-- ZITIERTER AUSZUG --
Calmy-Rey rezitiert Mani Matter

Rhetorik.ch Artikel zum Thema:


Das Problemdossier unserer Aussenministerin Michelin Calmy-Rey ist derzeit recht gross: Ende Juni hätte sie den Europa Bericht vorlegen sollen. Dann ist das das brisante Libyen-Dossier. Eine ständerätliche Subkommission der GPK arbeitet an einem Bericht, der die Öffentlichkeit über die Aktionen des Bundesrates aufklären soll. Vor allem der Vorwurf, Calmy-Rey habe den Bundesrat nicht über eine angebliche geplante Befreiunsaktion der Geiseln orientiert, belastet die Bundesrsätin.
Dene wos guet geit

Dene wos gute geit, giengs besser,
giengs dände besser,
wo's weniger guet geit.
Was aber nid geit,
ohni dass dene
weniger guet geit,
wos guet geit.
Drum geit weni,
für dass es dene
besser geit,
wos weniger guet geit.
Und drum geits o
dene nid besser,
wo's guet geit.

-- IHRE AUFGABEN --
(A) Fassen Sie den Absatz des Auszugs, der mit „Das Problemdossier unserer Aussenministerin“ beginnt, als Stichpunktliste zusammen, ohne wesentliche Fakten wegzulassen.
(B) Nennen Sie alle Verszeilen des Gedichts im Auszug, die mit dem Wort „geit“ enden.
(C) Zitieren Sie bitte aus dem Auszug den Teil, der mit den Worten „Dene wos gute“ beginnt und mit „wos weniger guet geit.“ endet.
Stützen Sie sich allein auf den Auszug.

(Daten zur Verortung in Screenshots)
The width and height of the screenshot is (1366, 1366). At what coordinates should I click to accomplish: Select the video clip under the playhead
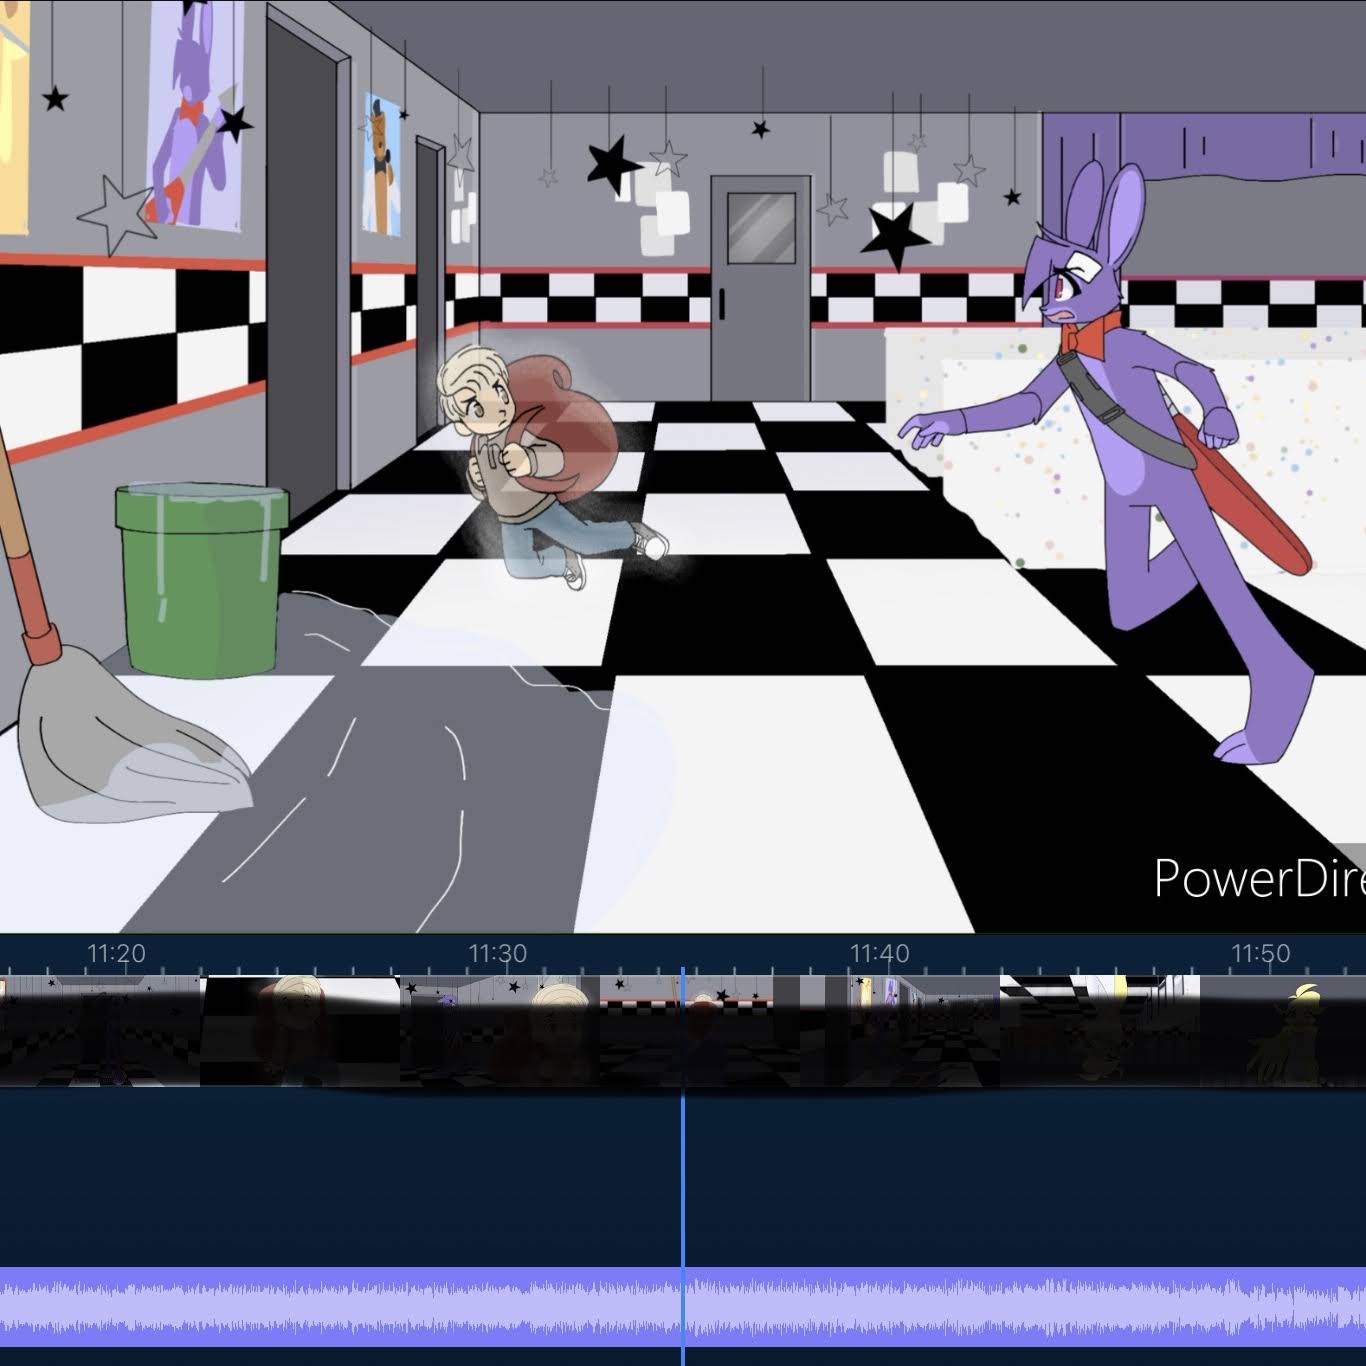[x=720, y=1030]
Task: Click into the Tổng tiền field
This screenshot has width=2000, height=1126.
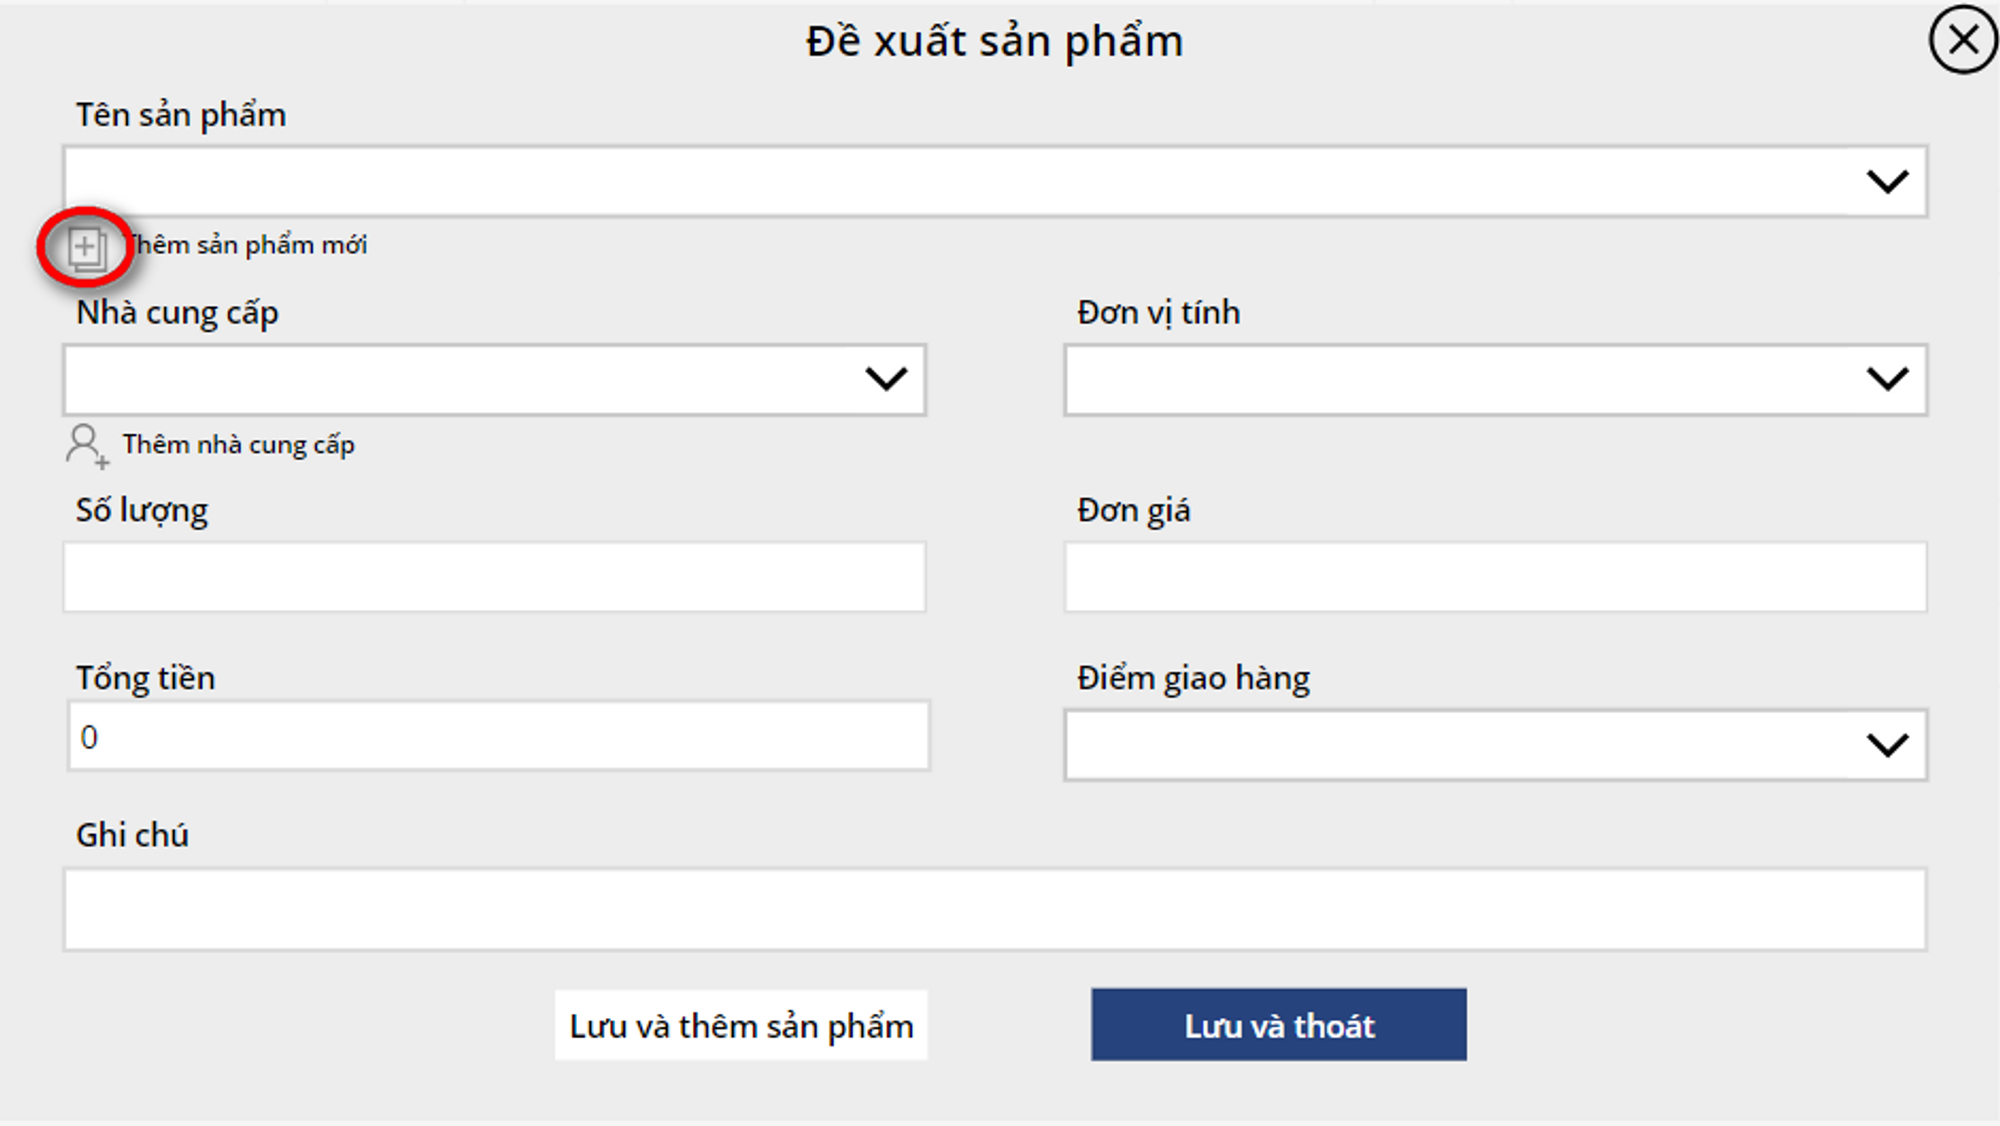Action: click(x=498, y=737)
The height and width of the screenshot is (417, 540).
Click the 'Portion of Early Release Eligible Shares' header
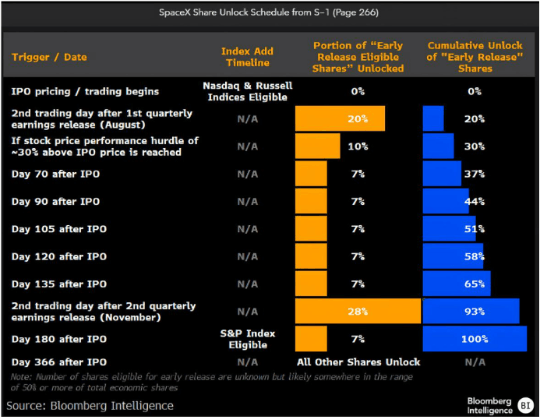click(x=358, y=57)

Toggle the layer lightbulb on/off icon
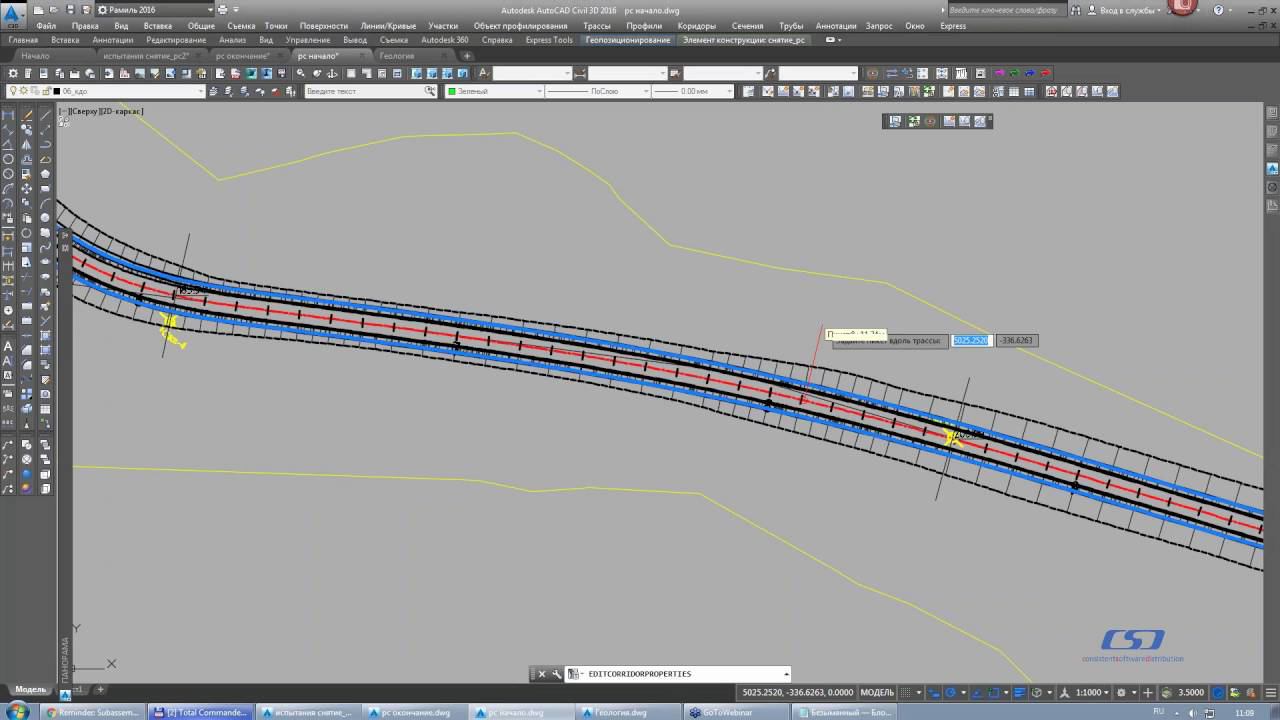13,92
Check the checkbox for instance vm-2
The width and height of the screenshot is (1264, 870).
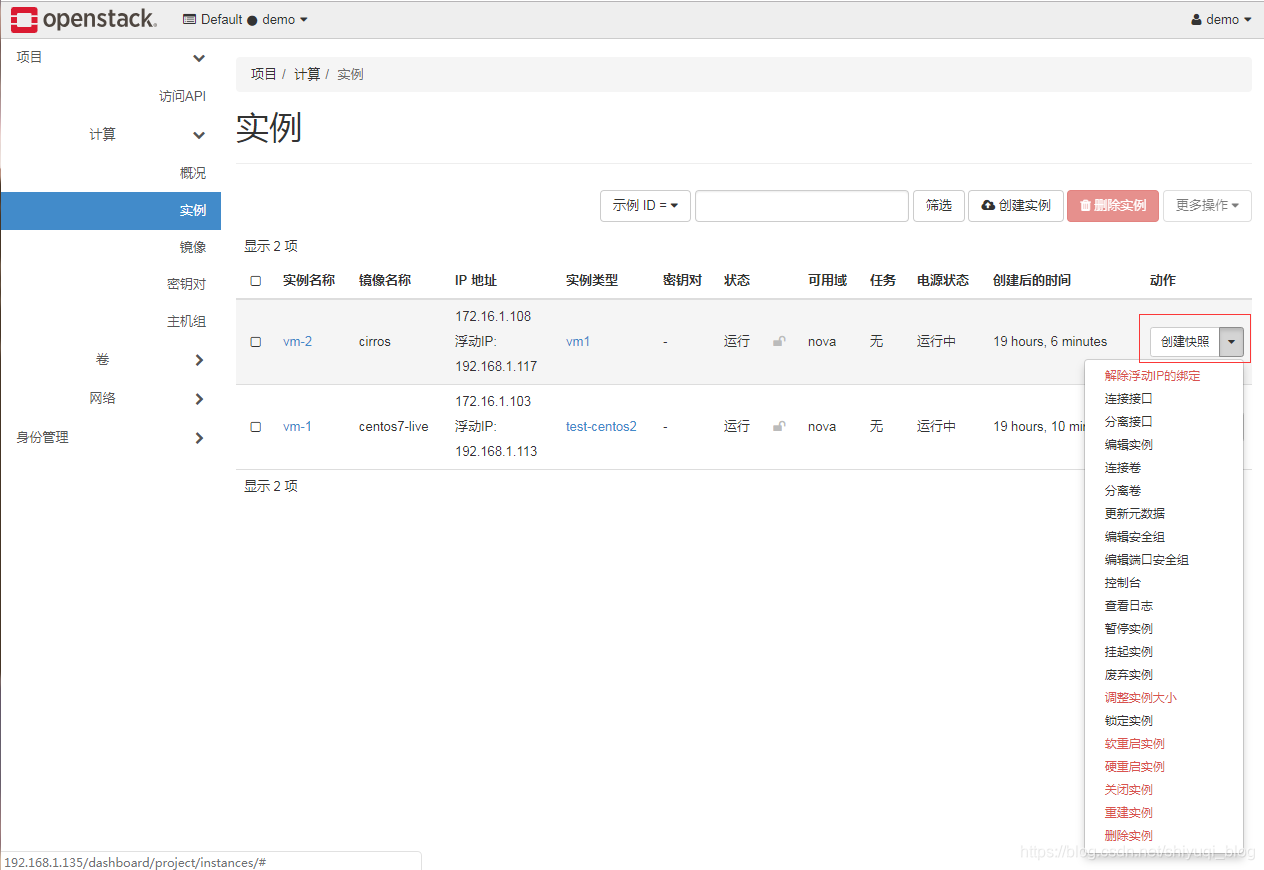pos(255,341)
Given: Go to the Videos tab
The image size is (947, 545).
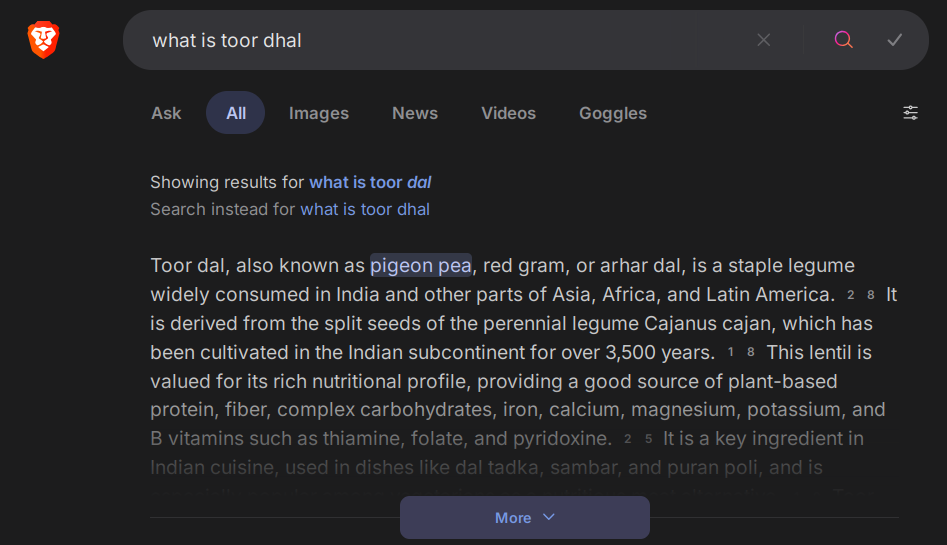Looking at the screenshot, I should point(508,113).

-- IHRE ANTWORTEN --
(A)
- Die Problemliste von Aussenministerin Calmy-Rey ist derzeit gross.
- Den Europa-Bericht hätte sie Ende Juni vorlegen sollen.
- Hinzu kommt das brisante Libyen-Dossier.
- Eine ständerätliche Subkommission der GPK arbeitet an einem Bericht, der die Öffentlichkeit über die Aktionen des Bundesrates aufklären soll.
- Vor allem belastet sie der Vorwurf, den Bundesrat nicht über eine angeblich geplante Befreiungsaktion der Geiseln orientiert zu haben.

(B)
- wo's weniger guet geit.
- Was aber nid geit,
- weniger guet geit,
- wos guet geit.
- besser geit,
- wos weniger guet geit.
- wo's guet geit.

(C)
Dene wos gute geit, giengs besser,
giengs dände besser,
wo's weniger guet geit.
Was aber nid geit,
ohni dass dene
weniger guet geit,
wos guet geit.
Drum geit weni,
für dass es dene
besser geit,
wos weniger guet geit.